Il tumore è una sfida da affrontare in coppia. Ma è anche una sfida per la coppia che deve imparare a convivere con la malattia, con quel “terzo incomodo” descritto da molti come uno tzunami. E le donne sono più a rischio, come ha dimostrato uno studio pubblicato sulla rivista Cancer qualche anno fa, ma purtroppo ancora attuale. Dati alla mano, la percentuale di divorzi in oltre cinquecento coppie sposate al momento della diagnosi di uno dei due partner, non è stata diversa rispetto a quella delle coppie senza malattia. Ma attenzione: in nove casi su dieci, quando la coppia si è separata, ad essere malata era la donna. Le ragioni? I cambiamenti nel fisico, i pensieri, le preoccupazioni, che causano un inevitabile allontanamento.
Ma si può fare molto, come ha raccontato Claudio Mencacci, presidente della Società Italiana di Neuropsicofarmacologia a Milano in occasione dell’apertura del mese Rosa.
Cosa succede nella coppia quando la donna si ammala?

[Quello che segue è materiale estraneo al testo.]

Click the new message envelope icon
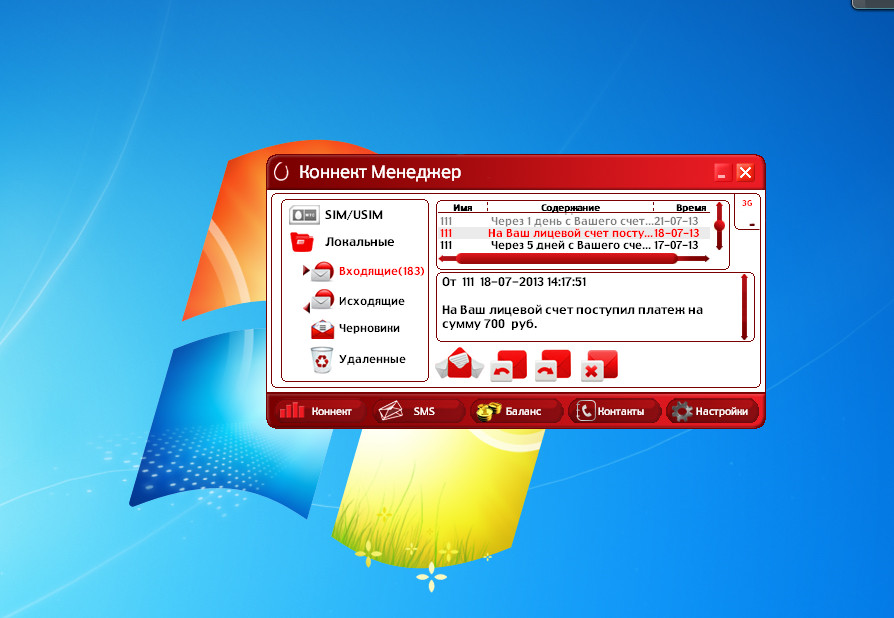Screen dimensions: 894x618 459,364

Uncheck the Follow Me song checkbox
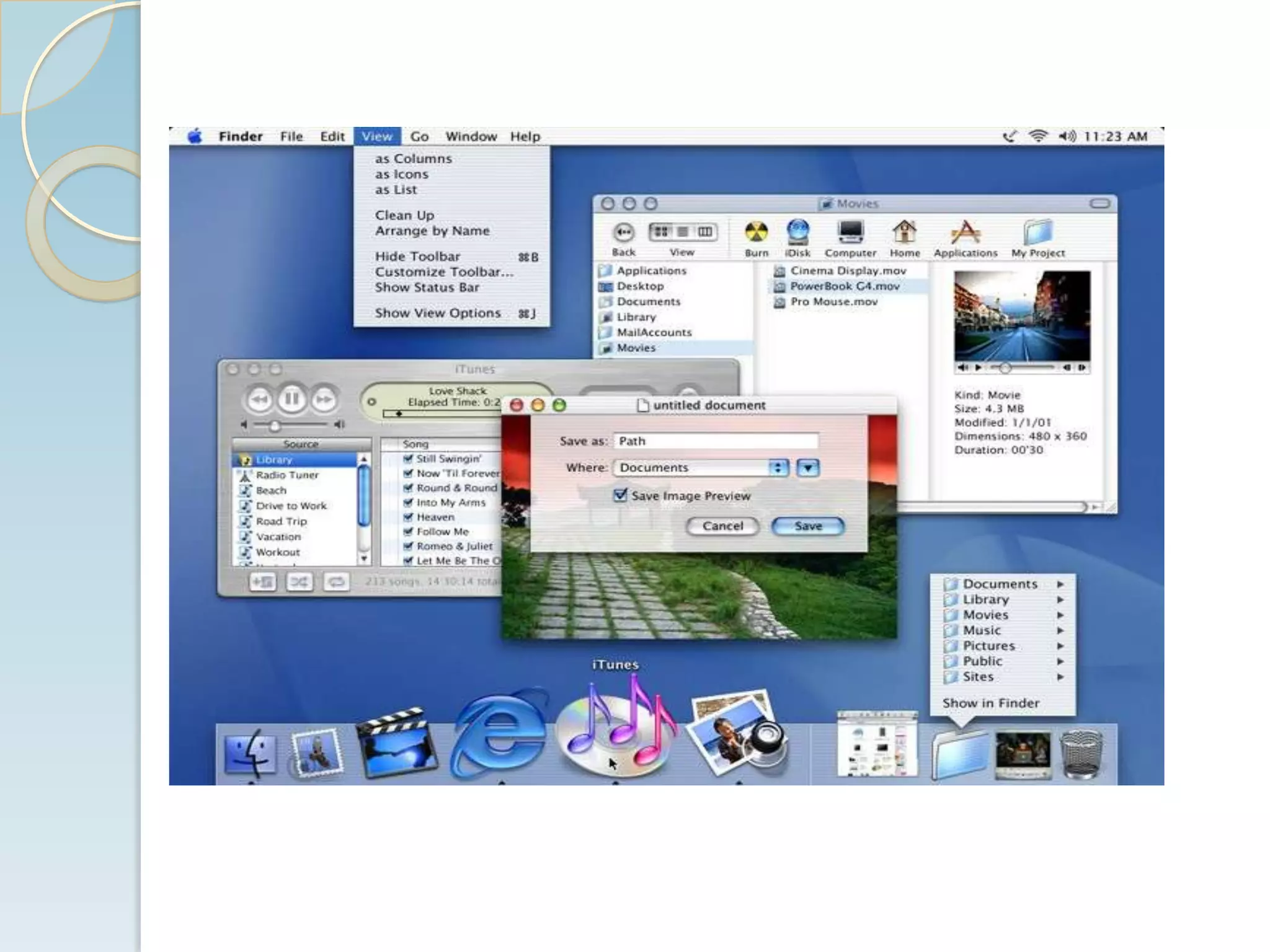point(408,532)
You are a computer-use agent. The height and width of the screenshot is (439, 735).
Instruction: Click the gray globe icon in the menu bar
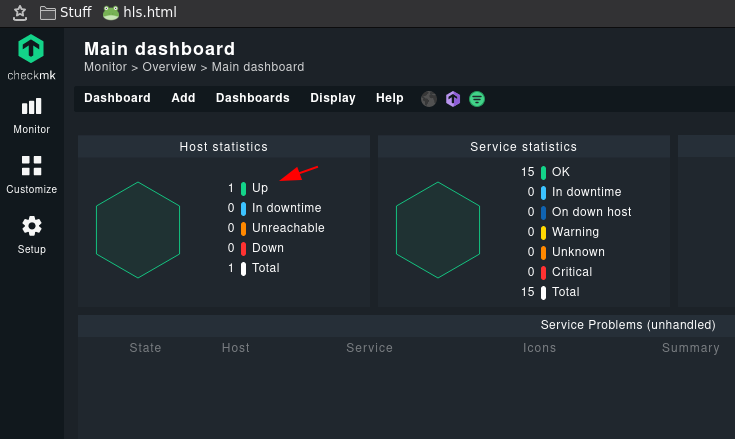[x=428, y=99]
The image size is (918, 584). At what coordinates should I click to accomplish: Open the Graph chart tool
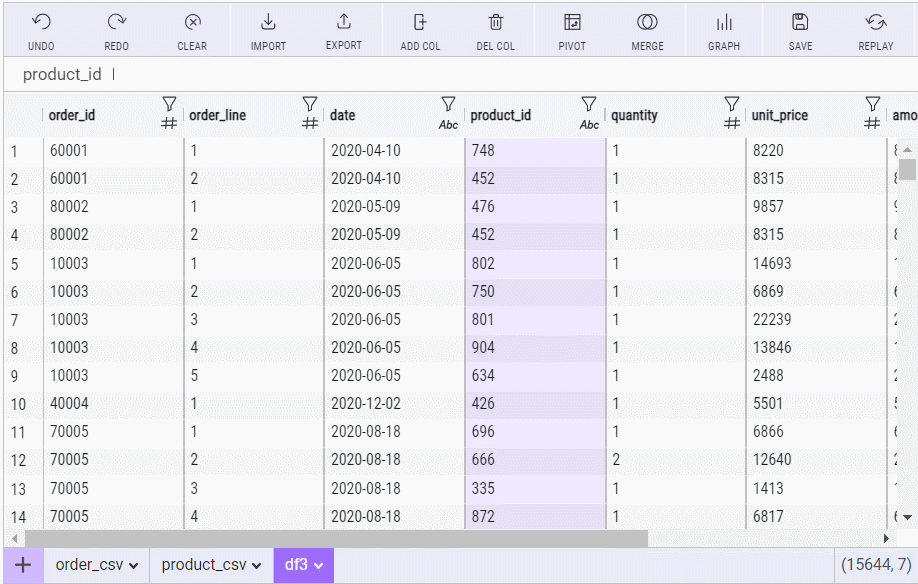pos(724,23)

Partiamo da un dato, per le nostre riflessioni: ci sono ricerche che confermano che nel 21% sono gli uomini ad allontanarsi, contro il 3% delle donne, Questo, porta ad analizzare la coppia. Andando in profondità, si vede che quando la coppia “tiene”, è perché il rapporto è di più lunga durata, è stabile, ed entrambi i partner sono over 50. La crisi si manifesta invece più facilmente nelle coppie under 50 e l’allontanamento anche fisico, cioè la vera e propria separazione, avviene quando la donna è nella fase del follow up.
Perché è quasi sempre l’uomo ad allontanarsi?
L’uomo non riesce a sviluppare quella capacità di accoglienza, di adattamento nell’affrontare la malattia in maniera continuativa, ma al contrario ne viene sopraffatto. In sostanza, non riesce ad essere adeguato a portare avanti la coppia e così si allontana, Succede anche alla donna, intendiamoci, ed è quel 3% che ho citato prima, che lascia il marito perché non viene ritenuto una persona sulla quale si può investire. E qui che c’è la differenza. Quando sono over 50, non cercano un nuovo compagno, fanno “rete” tra amiche, creano legami di amicizia intensi. Le under 50, invece, spesso iniziano un nuovo percorso di vita con un altro compagno.
È vero che ci sono benefici anche dal punto di vita della malattia, quando la coppia “regge”?
Assolutamente sì e sono dati molto belli che incentivano a metterci tutto l’impegno possibile. Sappiamo infatti che se c’è una situazione stabile affettiva, c’è una riduzione del rischio di morte del 20%, che è tantissimo. E non solo. La donna nel 53% dei casi è maggiormente stimolata ad affrontare terapie innovative, oppure più aggressive.
Che cosa deve fare l’uomo da parte sua?
L’uomo e la donna devono parlarsi, ma non della malattia in sé, che è comunque importante. Devono condividere le loro profonde condizioni emotive, i loro bisogni, le loro aspettative, le attese. Senza dimenticarsi la sessualità, l’ingrediente di base per mantenere la vita della coppia.
Certo, il tumore entra a “gamba tesa” nella vita sessuale, ma si può fare molto cercando altre modalità di intimità, come possono essere anche i baci, le carezze, le tenerezze. Io sostengo che ciò che non ci diciamo non esiste. È forte come affermazione ma è così, la coppia può continuare a condividere la vita sociale, frequentare gli amici, ma se la vita intima della coppia diventa un ghiacciaio, tutto diventa complicato. La coppia è inevitabilmente sottoposta a una frantumazione e se c’erano punti critici, possono esplodere. Ma è qui che deve emergere la forza, la resilienza, e passo dopo passo, riparare ciò che si rompe, insieme, in un intimo e personale Kintsugi.